>>>>

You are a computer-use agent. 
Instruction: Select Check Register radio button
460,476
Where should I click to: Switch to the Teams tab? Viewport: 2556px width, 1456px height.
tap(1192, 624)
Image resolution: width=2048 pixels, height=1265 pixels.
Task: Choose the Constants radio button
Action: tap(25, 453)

<<<<

» Task to complete
Could you write out, exactly, each line of the data above from the one containing "Instruction: Select Check" through the last, including both?

» Task output
Instruction: Select Check Register radio button
460,476
Where should I click to: Switch to the Teams tab? Viewport: 2556px width, 1456px height.
tap(1192, 624)
Image resolution: width=2048 pixels, height=1265 pixels.
Task: Choose the Constants radio button
Action: tap(25, 453)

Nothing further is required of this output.